[Input material]

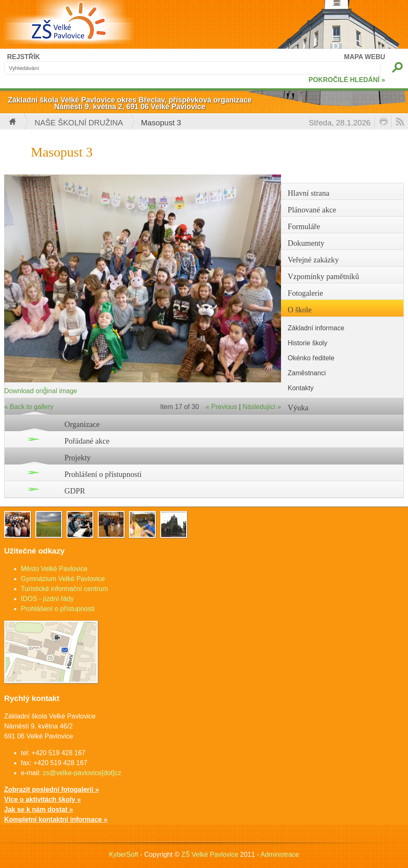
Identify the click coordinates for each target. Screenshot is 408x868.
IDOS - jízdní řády (47, 599)
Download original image (40, 391)
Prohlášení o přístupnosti (103, 474)
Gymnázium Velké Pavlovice (63, 579)
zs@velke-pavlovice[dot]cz (82, 773)
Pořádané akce (87, 441)
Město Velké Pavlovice (54, 569)
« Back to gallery (29, 407)
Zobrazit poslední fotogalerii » (52, 789)
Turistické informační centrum (64, 589)
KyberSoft (124, 854)
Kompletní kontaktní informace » (56, 819)
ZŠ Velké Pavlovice (209, 854)
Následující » (262, 407)
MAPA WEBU (364, 57)
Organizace (82, 424)
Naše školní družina (79, 122)
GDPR (75, 491)
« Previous (221, 407)
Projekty (77, 457)
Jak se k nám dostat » (38, 809)
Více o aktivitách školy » (42, 799)
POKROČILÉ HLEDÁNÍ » (347, 80)
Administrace (280, 854)
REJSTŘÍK (23, 57)
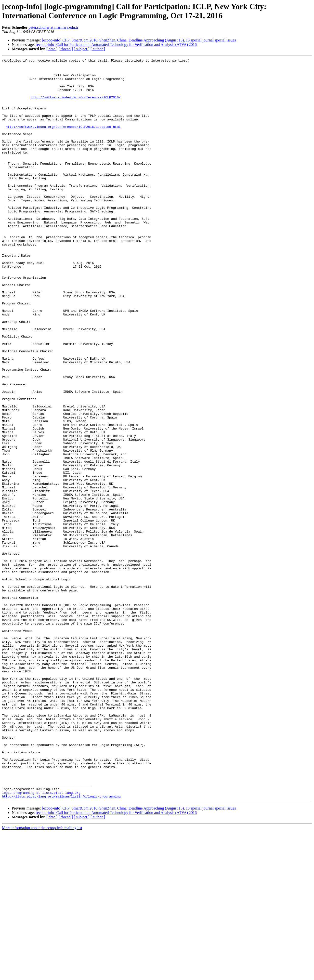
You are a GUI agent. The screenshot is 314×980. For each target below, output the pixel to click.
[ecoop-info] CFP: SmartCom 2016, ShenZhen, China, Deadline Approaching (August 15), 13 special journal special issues (139, 40)
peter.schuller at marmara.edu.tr (53, 27)
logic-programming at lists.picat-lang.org (41, 940)
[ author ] (98, 49)
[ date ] (52, 49)
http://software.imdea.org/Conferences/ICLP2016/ (76, 105)
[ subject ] (81, 49)
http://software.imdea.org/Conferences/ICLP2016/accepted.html (63, 140)
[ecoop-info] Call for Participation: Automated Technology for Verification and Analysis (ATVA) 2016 (116, 45)
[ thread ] (65, 49)
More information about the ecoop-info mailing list (42, 975)
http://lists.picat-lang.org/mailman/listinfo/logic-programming (61, 944)
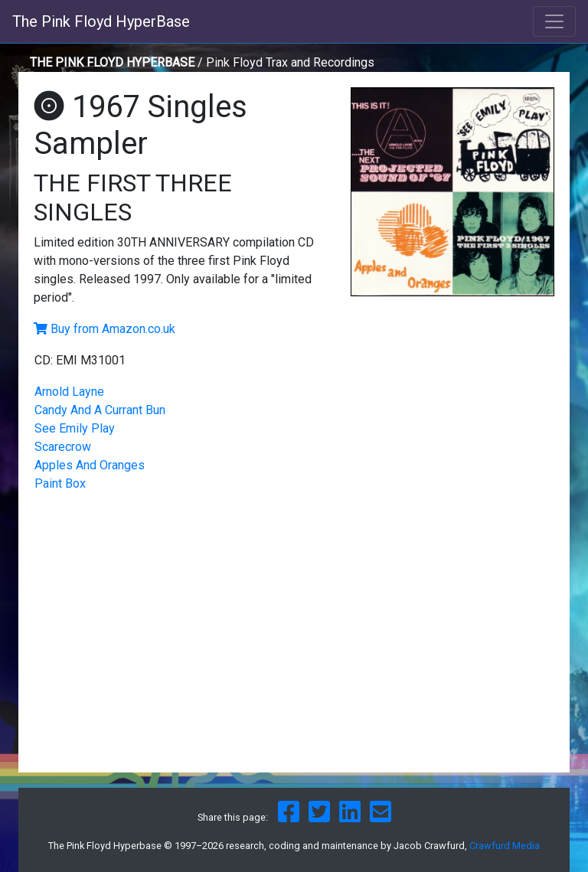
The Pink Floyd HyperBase (101, 21)
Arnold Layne (69, 391)
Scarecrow (63, 446)
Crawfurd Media (505, 845)
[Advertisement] (452, 410)
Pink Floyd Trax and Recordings (290, 62)
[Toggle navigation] (554, 21)
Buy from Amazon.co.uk (113, 328)
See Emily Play (74, 428)
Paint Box (60, 483)
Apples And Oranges (90, 465)
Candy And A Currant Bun (100, 410)
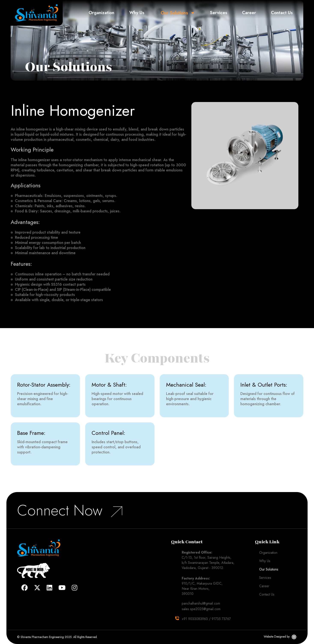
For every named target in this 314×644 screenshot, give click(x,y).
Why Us (139, 13)
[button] (194, 13)
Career (249, 13)
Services (219, 13)
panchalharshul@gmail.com (201, 604)
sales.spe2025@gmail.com (201, 609)
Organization (103, 13)
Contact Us (282, 13)
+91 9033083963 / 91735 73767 (206, 619)
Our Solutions (176, 13)
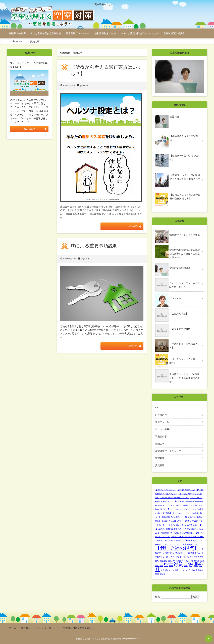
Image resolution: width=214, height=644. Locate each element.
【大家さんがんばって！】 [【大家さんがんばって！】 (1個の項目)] (172, 521)
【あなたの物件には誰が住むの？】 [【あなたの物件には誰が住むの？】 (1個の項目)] (174, 498)
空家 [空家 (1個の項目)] (186, 566)
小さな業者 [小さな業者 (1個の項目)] (195, 561)
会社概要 (26, 628)
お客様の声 (161, 415)
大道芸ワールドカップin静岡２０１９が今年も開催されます (184, 378)
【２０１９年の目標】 (181, 329)
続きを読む (132, 226)
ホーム (13, 628)
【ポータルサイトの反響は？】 (182, 361)
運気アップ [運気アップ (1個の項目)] (170, 570)
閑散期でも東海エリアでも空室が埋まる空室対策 (35, 33)
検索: (158, 596)
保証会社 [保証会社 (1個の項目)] (163, 561)
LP (156, 408)
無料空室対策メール (105, 33)
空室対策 (160, 458)
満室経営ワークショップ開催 (184, 235)
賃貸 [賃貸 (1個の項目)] (162, 570)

[Aim of the task]
Could you write out again every line from the one containing "Organizace (82, 424)" up to and including the one containing "REJSTŘÍK (23, 57)", keeping the text of each line unchanged but scaling both coordinates in every answer by 2.35 and rounding each result to a whole number, with halves rounded up?

[Solved problem]
Organizace (193, 996)
Naše školní družina (186, 287)
GDPR (176, 1154)
« Previous (519, 956)
Projekty (181, 1074)
Jak se k nám dostat » (89, 1901)
Více o aktivitách školy » (99, 1878)
POKROČILÉ HLEDÁNÍ » (815, 188)
Administrace (658, 2007)
REJSTŘÍK (54, 134)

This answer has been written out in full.